De acordo com o Relatório Mundial sobre Drogas 2022 do Escritório das Nações Unidas sobre Drogas e Crime (Unodc)), houve um crescimento recorde no consumo de maconha entre adolescentes. Nos Estados Unidos, a legalização da cannabis pode estar levando ao aumento do uso de outras drogas, mais potentes, de acordo com levantamentos. E, como consequência, crescem os casos de distúrbios psiquiátricos e hospitalizações. A revisão de estudos recentes leva especialistas à confirmação de uma associação preocupante: além da relação entre uso da droga na adolescência e doenças mentais como esquizofrenia, depressão e ansiedade; em adultos, o uso da maconha nesta fase da vida aumenta a chance de importantes transtornos, além de suicídio, mais tarde.

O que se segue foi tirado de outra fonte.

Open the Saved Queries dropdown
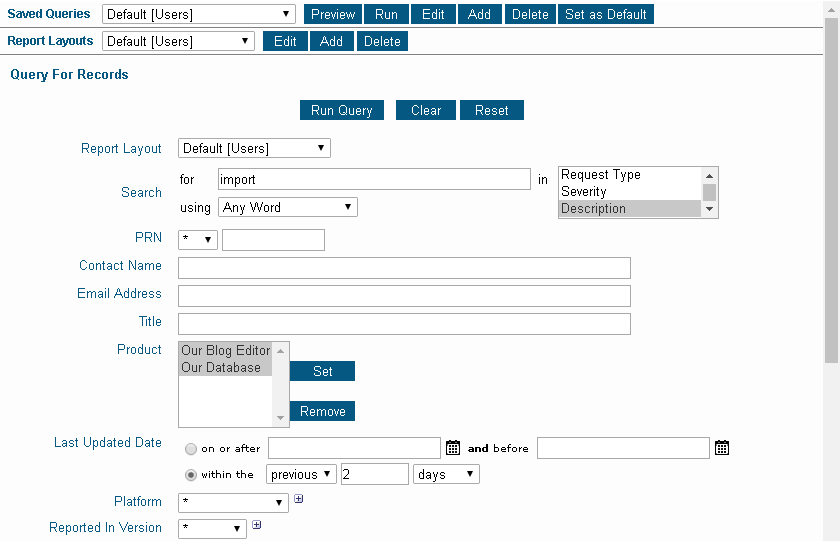Image resolution: width=840 pixels, height=541 pixels. click(x=199, y=14)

Na faixa etária que envolve a adolescência e a juventude, com células ainda em formação, o efeito das substâncias químicas é mais intenso, principalmente sobre as funções cerebrais. Isso significa, nos casos mais graves, um sério comprometimento da capacidade cognitiva. O aumento do consumo trará consigo uma elevação no número de intoxicações e, consequentemente, da demanda por serviços de emergência.
É preciso criar uma rede de proteção para crianças e jovens, que estão mais suscetíveis à ação das substâncias químicas. Esta rede precisa levar em conta, especialmente, os jovens das classes menos favorecidas, que não têm acesso aos recursos de prevenção e tratamento e estão muito expostos à intoxicação e, consequentemente, ao adoecimento. Se não protegermos nossos jovens, estaremos contribuindo para a formação de uma multidão de brasileiros com sério comprometimento de sua capacidade produtiva.
O custo deste cenário é coletivo, e a missão de enfrentá-lo, idem. Aprimorando tanto o trabalho de prevenção quanto de atendimento, podemos nos antecipar aos riscos que a simples perspectiva de descriminalização do porte de tais substâncias pode nos apresentar.